Robbie Burns was born on January 25, 1759 to peasant farmers in Alloway, and turned to writing poetry to escape the hardships of poverty and subsistence farming.  He eventually rose to the status of cultural icon in Scotland, loved by rich and poor alike.  His Scots Wae Hae lyrics were used as an unofficial national anthem for decades, but he is most recognized in North America for his poem Auld Lang Syne, the tune made famous by drunken revelers every New Year’s Eve.

Scottish emigration through the ages has resulted in 30 million people of Scottish ancestry living overseas, vastly outnumbering the 5 million people in Scotland proper.  

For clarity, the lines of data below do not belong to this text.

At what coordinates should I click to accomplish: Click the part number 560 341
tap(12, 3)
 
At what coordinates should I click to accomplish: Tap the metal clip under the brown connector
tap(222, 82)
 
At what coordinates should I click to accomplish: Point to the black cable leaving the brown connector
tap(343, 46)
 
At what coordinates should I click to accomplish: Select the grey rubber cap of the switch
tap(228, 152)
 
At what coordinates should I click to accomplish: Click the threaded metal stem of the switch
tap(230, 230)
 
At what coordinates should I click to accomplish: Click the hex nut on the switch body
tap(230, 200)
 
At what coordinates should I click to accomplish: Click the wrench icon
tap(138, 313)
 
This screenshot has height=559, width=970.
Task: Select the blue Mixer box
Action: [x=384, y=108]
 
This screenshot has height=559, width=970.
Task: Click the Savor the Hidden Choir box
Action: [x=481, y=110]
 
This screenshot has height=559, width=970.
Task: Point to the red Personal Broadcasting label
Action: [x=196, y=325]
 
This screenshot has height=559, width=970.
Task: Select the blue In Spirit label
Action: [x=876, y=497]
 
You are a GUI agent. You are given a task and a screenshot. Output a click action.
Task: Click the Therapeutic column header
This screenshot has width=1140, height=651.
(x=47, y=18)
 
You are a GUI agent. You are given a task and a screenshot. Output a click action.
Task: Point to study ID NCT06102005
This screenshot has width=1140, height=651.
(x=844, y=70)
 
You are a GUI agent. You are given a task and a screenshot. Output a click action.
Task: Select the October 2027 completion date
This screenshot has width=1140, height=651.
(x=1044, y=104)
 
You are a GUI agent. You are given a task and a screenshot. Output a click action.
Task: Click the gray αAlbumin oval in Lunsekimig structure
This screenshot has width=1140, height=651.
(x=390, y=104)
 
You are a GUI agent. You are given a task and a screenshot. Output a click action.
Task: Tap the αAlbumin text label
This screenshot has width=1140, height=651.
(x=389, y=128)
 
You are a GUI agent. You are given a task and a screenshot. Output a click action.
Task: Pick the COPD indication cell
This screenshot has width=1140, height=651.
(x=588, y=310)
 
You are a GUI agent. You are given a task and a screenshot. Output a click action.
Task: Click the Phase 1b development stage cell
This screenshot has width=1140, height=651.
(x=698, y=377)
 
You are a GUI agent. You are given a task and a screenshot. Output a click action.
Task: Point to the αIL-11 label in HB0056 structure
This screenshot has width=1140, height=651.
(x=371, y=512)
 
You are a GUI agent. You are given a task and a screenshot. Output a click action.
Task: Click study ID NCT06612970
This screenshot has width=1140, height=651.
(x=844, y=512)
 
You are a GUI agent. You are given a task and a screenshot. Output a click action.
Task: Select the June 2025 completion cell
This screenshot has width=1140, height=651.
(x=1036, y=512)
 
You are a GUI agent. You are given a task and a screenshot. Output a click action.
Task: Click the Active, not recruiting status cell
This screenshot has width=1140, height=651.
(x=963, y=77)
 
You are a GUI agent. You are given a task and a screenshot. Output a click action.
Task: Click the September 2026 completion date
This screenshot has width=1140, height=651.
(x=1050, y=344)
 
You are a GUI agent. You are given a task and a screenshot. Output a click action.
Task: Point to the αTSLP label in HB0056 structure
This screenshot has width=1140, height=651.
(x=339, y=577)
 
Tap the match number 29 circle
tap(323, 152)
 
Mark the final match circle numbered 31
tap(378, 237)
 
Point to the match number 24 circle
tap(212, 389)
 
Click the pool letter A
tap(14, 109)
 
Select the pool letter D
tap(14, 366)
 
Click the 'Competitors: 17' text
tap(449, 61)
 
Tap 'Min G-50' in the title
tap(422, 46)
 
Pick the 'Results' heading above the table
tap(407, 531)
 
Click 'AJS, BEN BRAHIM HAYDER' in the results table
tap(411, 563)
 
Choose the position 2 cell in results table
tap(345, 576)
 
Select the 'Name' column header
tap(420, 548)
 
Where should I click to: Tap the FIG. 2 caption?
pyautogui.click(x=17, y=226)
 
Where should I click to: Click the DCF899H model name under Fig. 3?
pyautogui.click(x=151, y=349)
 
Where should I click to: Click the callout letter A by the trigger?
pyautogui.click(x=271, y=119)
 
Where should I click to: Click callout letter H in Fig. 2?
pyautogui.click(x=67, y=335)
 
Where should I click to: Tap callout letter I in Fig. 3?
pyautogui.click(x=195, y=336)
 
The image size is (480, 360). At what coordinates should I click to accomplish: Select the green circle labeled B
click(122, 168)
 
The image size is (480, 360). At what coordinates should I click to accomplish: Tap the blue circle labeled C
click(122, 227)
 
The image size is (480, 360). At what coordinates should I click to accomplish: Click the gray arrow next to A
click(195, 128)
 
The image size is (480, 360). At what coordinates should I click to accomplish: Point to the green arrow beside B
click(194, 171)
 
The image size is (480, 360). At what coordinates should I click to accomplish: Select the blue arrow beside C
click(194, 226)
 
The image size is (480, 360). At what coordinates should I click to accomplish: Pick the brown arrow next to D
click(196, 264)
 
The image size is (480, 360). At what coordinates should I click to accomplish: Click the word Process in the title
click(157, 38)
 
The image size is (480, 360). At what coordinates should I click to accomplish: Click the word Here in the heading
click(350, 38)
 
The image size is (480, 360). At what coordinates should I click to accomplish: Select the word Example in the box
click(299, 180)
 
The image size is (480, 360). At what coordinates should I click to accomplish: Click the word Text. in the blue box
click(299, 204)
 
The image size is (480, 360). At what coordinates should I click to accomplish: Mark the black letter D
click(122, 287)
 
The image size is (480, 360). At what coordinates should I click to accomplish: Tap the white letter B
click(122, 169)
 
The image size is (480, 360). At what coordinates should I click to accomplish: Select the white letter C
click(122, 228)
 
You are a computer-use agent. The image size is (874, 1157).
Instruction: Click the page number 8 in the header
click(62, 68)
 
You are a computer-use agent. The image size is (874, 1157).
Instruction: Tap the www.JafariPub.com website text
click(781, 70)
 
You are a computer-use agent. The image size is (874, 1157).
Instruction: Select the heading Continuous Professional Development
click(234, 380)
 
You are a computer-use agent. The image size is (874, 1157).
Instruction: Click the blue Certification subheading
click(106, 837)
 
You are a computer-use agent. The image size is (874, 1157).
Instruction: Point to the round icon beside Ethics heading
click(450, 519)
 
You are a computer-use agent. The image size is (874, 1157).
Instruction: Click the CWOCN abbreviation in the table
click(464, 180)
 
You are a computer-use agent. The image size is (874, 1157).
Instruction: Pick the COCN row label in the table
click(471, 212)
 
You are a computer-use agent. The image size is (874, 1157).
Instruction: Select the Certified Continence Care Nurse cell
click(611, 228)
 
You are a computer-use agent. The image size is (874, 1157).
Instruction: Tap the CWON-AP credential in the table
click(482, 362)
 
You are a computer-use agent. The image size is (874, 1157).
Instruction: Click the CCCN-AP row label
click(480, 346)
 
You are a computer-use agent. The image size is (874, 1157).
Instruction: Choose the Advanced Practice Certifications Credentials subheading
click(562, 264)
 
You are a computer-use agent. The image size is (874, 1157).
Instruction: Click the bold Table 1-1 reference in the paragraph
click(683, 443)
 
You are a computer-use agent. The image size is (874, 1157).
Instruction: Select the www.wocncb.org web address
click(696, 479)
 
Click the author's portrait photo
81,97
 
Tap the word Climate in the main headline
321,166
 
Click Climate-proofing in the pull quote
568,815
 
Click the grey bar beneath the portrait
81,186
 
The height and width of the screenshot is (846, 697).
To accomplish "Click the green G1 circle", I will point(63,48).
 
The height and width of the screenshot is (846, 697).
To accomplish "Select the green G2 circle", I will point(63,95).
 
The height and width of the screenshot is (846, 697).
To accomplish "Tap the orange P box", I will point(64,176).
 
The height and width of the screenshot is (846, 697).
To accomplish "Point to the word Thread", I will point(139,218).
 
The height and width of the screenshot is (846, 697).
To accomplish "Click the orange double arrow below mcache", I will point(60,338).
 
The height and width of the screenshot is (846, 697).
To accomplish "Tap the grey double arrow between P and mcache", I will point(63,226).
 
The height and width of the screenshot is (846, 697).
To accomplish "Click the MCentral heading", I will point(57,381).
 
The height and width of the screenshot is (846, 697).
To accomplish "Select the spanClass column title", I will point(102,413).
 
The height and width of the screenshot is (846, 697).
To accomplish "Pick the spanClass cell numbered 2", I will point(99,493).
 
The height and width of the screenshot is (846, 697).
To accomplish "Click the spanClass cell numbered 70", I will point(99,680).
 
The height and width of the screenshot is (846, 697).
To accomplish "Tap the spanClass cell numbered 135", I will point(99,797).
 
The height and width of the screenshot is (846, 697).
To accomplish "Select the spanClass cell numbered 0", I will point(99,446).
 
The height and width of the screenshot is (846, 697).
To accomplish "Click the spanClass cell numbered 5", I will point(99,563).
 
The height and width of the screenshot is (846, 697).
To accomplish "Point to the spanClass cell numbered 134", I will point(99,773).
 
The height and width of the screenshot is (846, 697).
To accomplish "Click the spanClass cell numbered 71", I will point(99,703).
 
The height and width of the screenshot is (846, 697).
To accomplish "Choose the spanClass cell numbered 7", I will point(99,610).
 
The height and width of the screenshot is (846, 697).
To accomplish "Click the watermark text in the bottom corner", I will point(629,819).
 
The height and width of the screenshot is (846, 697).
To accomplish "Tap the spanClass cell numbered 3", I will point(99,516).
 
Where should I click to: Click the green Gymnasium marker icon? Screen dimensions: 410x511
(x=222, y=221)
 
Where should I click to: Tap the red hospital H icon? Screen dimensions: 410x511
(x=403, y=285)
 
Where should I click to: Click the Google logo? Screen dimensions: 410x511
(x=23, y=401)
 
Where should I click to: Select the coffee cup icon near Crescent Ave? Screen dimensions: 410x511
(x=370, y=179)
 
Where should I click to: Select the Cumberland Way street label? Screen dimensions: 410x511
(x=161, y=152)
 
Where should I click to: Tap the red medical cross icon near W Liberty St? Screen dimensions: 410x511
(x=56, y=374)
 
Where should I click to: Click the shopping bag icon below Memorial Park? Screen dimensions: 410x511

Canada alone has 4 million people of Scottish ancestry – almost as many as Scotland!  Nova Scotia (Latin for New Scotland) is home to large numbers of both Highland and Lowland Scots, and Scottish culture has continued to flourish there.  

In those carefree pre-pandemic times, I would host a Burns Supper every year, toiling for hours in the kitchen to prepare the traditional fare of cock-a-leekie soup, tatties & neeps, mashed potatoes, and of course, haggis.  When the unruly posse of my regular drinking companions would arrive for a night of Scottish libations and culture, they bear less resemblance to a group of poetry fans than a boisterous Scottish clan returning from a fortnight of fasting on the blasted heath with MacBeth himself, such was the vigour with which they attacked the haggis and applaud the obligatory bagpipe music.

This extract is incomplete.